Deuxième chambre civile, 20 mai 2020 — 18-24.834

Cassation Cour de cassation — Deuxième chambre civile

Textes visés

  • Articles L. 211-9 et L. 211-13 du code des assurances, le premier dans sa rédaction alors applicable.

Texte intégral

CIV. 2

CM

COUR DE CASSATION ______________________

Audience publique du 20 mai 2020

Cassation partielle

M. PIREYRE, président

Arrêt n° 432 F-D

Pourvoi n° R 18-24.834

R É P U B L I Q U E F R A N Ç A I S E

_________________________

AU NOM DU PEUPLE FRANÇAIS _________________________

ARRÊT DE LA COUR DE CASSATION, DEUXIÈME CHAMBRE CIVILE, DU 20 MAI 2020

Mme F... R..., domiciliée [...] en qualité de tutrice de son fils, majeur protégé, S... R..., a formé le pourvoi n° R 18-24.834 contre l'arrêt rendu le 27 septembre 2018 par la cour d'appel de Versailles (3e chambre), dans le litige l'opposant :

1°/ à la société MACSF assurances, dont le siège est [...] ,

2°/ à la caisse primaire d'assurance maladie de la Sarthe, dont le siège est [...] ,

défenderesses à la cassation.

La demanderesse invoque, à l'appui de son pourvoi, les cinq moyens de cassation annexés au présent arrêt.

Le dossier a été communiqué au procureur général.
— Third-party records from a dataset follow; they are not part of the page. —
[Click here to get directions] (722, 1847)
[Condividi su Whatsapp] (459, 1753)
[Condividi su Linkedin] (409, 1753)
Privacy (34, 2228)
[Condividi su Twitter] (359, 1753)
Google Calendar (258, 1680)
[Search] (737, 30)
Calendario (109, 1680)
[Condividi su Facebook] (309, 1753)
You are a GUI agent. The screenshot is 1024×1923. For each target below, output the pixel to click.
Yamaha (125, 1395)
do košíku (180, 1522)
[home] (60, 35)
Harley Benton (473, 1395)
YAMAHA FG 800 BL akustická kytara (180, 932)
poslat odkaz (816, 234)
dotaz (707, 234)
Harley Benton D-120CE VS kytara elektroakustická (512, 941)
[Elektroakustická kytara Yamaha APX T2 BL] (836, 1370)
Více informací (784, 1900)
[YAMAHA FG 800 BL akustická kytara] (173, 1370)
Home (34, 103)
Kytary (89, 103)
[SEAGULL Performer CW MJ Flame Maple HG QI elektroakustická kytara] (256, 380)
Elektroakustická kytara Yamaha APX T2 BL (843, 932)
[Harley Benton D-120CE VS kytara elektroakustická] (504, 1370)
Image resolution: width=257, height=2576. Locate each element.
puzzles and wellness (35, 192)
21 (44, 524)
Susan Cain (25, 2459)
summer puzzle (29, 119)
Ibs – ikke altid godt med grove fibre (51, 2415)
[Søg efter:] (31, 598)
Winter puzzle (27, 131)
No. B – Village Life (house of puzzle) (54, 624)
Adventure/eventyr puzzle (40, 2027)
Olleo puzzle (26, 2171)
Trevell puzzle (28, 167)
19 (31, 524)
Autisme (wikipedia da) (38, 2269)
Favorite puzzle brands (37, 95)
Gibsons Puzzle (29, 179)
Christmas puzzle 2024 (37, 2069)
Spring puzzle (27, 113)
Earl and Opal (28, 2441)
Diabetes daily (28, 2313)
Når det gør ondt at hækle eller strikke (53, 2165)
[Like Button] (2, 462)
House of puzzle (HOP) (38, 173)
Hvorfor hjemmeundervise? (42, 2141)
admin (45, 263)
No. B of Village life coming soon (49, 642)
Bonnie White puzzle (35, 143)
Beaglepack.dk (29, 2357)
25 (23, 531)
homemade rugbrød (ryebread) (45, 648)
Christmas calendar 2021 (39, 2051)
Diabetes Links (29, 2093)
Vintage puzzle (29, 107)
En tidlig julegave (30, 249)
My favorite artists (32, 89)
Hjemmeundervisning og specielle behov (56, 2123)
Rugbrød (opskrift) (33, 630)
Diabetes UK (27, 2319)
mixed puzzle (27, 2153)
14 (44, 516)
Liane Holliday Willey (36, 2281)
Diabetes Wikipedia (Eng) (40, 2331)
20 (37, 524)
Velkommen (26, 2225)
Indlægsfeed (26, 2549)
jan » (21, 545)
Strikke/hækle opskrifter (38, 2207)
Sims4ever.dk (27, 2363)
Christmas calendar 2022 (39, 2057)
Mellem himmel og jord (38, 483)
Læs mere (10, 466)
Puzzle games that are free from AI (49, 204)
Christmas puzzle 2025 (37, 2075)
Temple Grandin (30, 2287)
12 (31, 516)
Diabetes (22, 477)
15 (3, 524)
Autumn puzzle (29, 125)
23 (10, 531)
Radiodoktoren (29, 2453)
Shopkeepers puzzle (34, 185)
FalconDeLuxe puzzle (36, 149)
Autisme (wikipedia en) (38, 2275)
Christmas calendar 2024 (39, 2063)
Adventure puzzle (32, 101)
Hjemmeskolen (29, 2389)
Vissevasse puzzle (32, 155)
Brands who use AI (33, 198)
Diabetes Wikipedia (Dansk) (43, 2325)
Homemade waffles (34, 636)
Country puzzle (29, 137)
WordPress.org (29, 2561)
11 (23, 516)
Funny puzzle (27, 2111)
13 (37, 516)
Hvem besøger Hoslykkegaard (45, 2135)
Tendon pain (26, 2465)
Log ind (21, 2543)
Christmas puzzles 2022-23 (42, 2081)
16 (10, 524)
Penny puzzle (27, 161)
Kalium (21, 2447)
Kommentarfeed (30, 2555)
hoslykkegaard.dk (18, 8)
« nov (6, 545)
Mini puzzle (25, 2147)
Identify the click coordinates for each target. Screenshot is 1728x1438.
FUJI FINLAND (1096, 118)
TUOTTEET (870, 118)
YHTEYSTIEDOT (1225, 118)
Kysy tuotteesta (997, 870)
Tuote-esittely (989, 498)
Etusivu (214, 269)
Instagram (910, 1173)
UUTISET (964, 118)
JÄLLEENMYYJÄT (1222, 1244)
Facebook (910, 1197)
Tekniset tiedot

Sur le rapport de Mme Touati, conseiller référendaire, les observations de la SCP Boré, Salve de Bruneton et Mégret, avocat de Mme R..., de Me Le Prado, avocat de la société MACSF assurances, et après débats en l'audience publique du 26 février 2020 où étaient présents M. Pireyre, président, Mme Touati, conseiller référendaire rapporteur, Mme Gelbard-Le Dauphin, conseiller, et Mme Cos, greffier de chambre,

la deuxième chambre civile de la Cour de cassation, composée des président et conseillers précités, après en avoir délibéré conformément à la loi, a rendu le présent arrêt.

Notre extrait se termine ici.